After all, income inequality and the struggles of the working poor and middle class have dominated political debates and the news cycle. Wal-Mart is America’s largest employer, with many of its workers making the federal minimum wage or close to it. As such, the firm has been at the center of efforts to shame Corporate America into doing more to help boost workers’ fortunes.
In the past, Wal-Mart has announced initiatives aimed at helping veterans and the American manufacturing industry that sounded nice in press releases but were not necessarily effective efforts to solve national problems. But Thursday’s announcement of a minimum wage boost, and a less heralded but equally important effort to give workers more regular scheduling, is a bold move, and one that will likely help the retail giant’s workers and the company alike.
Zeynep Ton, a professor of operations management at MIT’s Sloan School of Business, argues in her recent book The Good Jobs Strategy that retail firms have long misunderstood the value of their human resources and the benefits that can be reaped by investing more in their workforce. She writes:
Not every firm, however, takes this approach. Ton studied the operations of four successful low-cost retailers: QuickTrip convenience stores, Mercadona and Trader Joe’s supermarkets, and Costco to study how they managed to compete on both price and service.
Ton’s research makes one thing quite clear: A modern retail store is an incredibly complex machine. For instance, a typical supermarket carries nearly 39,000 products, runs 100 promotions a week, and serves 2,500 customers a day. When management tries to run such an operation with poorly trained and poorly paid workers, things are bound to go wrong.
In her book, Ton uses the example of the now-bankrupt Borders book store. She examined data from 1999 through 2002 at over 250 Borders books stores and found that its efforts to cut costs by understaffing were actually hurting the company’s sales in the long run. Tellingly, Ton found that despite heavy investment in inventory software, “one in six customers who approached a salesperson for help experienced a phantom stockout.” In other words, Borders was able to convince a customer to come into its store to buy a product, but failed to convert that sale because workers simply couldn’t find the item.
Companies like Trader Joe’s, however, don’t suffer from these problems. Ton says full-time employees there earn anywhere from $45,000 to $60,000 per year. Trader Joe’s workers are also trained thoroughly so that they can complete a variety of tasks in the store. If fewer checkout workers are needed for a certain stretch of time, no problem—the store manager can order clerks to help stock the shelves.
Better pay also encourages workers to give better customer service and makes them less likely to leave. Indeed, the four companies Ton highlights have much lower turnover rates than the industry average, which also helps the bottom line.
Critics of Ton’s arguments say that what works for Trader Joe’s or Costco may not work for everyone. Both of those stores employ fewer workers and sell far fewer products.

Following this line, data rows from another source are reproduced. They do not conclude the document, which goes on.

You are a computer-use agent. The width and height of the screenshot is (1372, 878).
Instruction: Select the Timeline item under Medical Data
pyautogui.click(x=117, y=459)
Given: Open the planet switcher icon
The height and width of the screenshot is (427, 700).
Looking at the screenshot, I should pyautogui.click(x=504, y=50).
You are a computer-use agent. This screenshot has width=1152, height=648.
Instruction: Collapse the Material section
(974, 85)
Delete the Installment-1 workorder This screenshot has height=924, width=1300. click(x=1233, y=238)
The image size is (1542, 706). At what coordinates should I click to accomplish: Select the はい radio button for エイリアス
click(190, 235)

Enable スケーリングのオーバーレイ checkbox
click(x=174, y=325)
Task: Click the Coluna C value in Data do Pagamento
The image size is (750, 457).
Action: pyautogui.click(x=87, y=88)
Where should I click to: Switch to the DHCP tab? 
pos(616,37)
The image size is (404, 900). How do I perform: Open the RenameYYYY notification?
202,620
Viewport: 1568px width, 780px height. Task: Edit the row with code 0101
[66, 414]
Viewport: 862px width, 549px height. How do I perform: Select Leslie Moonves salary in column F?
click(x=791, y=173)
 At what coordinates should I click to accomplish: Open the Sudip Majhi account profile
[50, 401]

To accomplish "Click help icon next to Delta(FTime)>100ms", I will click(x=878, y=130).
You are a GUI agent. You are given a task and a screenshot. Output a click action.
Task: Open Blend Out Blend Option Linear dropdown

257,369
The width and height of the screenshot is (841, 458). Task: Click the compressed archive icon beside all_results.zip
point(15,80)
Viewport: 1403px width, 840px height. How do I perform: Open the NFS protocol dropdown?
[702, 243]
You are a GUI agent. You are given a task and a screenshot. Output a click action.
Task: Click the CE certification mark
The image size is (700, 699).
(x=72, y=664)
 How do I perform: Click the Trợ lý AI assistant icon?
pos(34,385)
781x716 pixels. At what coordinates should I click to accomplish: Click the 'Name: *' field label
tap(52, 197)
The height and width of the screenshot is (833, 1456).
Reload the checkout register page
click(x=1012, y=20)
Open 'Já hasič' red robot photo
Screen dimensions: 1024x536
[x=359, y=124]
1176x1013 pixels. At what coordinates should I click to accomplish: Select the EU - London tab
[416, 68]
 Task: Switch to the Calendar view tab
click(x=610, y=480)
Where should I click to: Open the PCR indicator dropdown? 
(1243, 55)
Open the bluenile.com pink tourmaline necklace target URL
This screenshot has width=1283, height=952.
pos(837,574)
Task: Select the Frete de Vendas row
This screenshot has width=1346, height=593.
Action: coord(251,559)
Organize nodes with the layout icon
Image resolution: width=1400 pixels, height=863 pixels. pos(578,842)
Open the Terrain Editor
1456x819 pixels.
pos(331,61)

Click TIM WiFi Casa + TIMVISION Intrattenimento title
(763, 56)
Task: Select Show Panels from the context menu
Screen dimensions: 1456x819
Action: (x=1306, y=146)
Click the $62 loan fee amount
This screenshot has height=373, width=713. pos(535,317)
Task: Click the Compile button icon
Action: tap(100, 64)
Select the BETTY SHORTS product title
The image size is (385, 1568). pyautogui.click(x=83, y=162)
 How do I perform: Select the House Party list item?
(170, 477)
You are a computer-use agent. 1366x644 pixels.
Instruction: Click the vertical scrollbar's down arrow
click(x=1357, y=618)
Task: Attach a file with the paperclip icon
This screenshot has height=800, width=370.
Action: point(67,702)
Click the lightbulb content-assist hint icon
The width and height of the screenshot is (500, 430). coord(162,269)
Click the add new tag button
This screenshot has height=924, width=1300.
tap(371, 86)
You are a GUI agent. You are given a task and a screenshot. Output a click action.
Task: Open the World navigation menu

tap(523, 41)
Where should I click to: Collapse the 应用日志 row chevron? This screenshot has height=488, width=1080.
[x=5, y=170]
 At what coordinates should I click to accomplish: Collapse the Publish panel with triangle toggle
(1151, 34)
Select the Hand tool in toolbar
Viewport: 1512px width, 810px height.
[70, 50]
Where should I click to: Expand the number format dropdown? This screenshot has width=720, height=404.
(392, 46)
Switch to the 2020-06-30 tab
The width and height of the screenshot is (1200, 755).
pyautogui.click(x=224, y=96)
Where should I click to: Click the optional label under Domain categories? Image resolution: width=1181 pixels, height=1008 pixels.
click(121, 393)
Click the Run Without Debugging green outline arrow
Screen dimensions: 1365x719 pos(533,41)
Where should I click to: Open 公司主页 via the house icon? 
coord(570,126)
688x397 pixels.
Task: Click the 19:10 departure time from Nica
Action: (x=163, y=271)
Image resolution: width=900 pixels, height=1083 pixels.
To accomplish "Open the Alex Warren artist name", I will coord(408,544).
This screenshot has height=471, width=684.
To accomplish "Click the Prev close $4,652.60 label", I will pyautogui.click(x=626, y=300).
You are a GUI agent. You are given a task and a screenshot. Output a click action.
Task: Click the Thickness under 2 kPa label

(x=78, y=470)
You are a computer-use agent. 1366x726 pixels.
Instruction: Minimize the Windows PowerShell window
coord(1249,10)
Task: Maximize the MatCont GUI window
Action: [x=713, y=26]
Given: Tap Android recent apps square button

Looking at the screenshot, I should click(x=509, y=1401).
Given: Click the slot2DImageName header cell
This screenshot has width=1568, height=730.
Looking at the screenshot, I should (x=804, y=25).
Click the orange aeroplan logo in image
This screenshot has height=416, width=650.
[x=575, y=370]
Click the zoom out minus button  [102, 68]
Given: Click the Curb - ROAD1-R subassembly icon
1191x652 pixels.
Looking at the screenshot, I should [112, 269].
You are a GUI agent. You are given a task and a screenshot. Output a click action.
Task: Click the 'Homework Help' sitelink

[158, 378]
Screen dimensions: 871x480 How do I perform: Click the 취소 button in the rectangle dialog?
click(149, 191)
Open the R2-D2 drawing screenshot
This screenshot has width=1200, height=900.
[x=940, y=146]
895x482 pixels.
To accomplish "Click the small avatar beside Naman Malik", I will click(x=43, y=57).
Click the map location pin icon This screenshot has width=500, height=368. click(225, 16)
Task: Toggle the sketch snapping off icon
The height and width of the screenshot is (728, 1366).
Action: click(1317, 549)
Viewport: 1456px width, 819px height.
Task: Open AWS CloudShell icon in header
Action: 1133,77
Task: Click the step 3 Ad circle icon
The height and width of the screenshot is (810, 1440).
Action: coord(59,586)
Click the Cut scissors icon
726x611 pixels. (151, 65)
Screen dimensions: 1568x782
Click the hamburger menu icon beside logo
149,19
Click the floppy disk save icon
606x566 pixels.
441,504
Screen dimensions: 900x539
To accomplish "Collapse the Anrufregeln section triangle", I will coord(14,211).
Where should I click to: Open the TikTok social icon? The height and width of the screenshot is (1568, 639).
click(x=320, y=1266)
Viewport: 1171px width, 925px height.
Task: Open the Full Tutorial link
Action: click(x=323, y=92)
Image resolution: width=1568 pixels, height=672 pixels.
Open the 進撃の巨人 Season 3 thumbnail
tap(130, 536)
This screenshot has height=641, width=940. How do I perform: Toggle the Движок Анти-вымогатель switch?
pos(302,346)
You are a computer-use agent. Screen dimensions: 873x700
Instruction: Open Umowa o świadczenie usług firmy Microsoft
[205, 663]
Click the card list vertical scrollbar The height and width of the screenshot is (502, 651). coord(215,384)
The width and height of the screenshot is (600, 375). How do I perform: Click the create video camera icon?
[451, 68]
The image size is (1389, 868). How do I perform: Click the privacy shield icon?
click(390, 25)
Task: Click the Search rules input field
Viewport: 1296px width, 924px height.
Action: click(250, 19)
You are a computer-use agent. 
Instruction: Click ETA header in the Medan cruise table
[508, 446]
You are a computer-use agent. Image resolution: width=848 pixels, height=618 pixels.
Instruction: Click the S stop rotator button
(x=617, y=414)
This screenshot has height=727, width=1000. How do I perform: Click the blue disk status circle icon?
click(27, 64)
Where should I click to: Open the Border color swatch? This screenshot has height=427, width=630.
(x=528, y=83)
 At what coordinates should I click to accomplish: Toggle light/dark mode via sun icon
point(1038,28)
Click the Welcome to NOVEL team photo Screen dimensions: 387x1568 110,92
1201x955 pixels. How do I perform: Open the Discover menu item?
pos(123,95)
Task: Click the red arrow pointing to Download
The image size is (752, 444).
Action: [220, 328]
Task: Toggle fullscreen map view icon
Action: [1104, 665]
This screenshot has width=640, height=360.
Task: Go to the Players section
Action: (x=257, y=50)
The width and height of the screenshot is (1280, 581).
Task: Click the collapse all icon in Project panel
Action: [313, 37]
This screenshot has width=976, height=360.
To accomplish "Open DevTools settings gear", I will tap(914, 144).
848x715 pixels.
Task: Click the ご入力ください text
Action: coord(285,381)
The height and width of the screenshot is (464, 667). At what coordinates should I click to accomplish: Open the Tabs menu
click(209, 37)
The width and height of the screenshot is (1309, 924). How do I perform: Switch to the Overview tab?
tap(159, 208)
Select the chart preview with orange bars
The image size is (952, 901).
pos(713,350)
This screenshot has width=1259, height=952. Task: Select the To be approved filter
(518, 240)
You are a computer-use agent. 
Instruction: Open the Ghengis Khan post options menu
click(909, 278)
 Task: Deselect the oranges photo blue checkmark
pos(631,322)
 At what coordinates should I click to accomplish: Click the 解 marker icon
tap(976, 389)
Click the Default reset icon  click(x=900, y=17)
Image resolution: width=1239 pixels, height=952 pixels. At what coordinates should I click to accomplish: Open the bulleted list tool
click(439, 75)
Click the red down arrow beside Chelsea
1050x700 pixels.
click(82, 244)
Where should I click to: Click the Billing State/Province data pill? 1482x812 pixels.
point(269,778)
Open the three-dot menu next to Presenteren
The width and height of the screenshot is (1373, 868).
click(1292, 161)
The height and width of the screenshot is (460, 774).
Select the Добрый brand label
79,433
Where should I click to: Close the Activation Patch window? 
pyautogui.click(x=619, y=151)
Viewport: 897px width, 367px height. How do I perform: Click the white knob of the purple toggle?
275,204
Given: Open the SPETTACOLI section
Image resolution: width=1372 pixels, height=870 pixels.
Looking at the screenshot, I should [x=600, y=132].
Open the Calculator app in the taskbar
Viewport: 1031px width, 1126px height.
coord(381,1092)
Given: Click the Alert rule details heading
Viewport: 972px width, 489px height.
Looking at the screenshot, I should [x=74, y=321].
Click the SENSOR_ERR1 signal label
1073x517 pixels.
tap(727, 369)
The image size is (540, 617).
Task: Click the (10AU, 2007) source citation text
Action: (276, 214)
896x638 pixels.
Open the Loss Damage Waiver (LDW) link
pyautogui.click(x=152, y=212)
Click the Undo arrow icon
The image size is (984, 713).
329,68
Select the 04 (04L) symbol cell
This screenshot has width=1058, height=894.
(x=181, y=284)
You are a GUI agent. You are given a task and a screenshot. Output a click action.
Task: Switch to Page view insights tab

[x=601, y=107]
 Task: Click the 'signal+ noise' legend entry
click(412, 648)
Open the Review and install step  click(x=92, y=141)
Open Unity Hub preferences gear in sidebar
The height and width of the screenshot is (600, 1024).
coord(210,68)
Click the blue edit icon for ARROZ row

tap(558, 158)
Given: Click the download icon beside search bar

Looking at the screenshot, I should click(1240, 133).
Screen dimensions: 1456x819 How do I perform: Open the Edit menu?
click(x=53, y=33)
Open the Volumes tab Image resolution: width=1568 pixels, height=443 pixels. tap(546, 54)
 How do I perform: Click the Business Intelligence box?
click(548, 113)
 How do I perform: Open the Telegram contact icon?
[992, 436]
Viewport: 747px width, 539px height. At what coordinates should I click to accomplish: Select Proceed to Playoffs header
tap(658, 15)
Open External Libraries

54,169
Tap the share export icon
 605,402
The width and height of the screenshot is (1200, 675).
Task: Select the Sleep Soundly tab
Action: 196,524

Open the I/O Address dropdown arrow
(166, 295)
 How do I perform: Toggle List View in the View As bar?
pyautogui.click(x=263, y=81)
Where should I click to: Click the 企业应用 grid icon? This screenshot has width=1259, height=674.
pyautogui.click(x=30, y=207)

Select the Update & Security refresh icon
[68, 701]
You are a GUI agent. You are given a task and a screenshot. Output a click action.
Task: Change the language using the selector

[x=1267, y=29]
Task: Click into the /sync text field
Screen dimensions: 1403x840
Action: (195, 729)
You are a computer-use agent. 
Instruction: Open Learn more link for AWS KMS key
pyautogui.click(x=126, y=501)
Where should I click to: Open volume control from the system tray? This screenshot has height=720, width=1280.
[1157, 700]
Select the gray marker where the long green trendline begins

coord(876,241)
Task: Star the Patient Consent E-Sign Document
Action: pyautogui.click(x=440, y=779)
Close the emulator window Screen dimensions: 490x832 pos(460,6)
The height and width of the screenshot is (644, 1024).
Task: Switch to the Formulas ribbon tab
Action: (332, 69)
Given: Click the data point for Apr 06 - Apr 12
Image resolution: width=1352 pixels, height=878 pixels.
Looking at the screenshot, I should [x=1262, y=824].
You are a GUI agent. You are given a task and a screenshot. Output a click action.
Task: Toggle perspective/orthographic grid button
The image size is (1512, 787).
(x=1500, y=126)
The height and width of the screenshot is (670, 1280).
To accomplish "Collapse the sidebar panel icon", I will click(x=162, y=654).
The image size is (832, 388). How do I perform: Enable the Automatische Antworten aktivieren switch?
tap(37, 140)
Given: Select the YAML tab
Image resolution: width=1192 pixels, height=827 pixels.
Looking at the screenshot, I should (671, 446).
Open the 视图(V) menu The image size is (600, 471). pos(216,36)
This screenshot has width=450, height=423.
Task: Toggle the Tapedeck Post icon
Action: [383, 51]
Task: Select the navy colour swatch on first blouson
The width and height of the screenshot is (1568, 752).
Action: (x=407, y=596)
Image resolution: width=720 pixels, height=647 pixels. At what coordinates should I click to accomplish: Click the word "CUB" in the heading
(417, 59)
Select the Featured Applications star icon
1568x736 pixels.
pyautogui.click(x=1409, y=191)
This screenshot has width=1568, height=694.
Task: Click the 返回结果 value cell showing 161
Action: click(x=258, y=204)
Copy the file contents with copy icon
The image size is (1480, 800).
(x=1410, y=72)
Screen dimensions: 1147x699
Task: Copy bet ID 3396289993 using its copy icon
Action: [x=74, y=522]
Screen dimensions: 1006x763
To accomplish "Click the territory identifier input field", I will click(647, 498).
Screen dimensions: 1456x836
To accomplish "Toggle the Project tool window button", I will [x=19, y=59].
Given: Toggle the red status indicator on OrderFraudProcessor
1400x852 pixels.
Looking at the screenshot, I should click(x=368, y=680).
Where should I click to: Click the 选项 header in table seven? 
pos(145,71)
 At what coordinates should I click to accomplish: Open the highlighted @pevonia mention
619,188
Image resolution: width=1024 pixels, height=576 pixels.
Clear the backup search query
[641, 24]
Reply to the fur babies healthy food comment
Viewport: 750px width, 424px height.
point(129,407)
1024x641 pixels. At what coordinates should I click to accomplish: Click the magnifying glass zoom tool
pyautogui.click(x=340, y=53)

People don’t go to a Walmart for service, but for rock bottom prices and little more. Indeed, there’s a limit to how much Wal-Mart can invest in its workforce while still competing relentlessly on prices.
But even the critics have to admit that more and more companies, from retailers like The Gap to health insurers like Aetna, are starting to rethink the strategy of keeping wages as low as possible. That’s because workers are still a vital ingredient to any company’s success, and there is value, while admittedly difficult to measure, in keeping workers happy, motivated, and thankful for their jobs.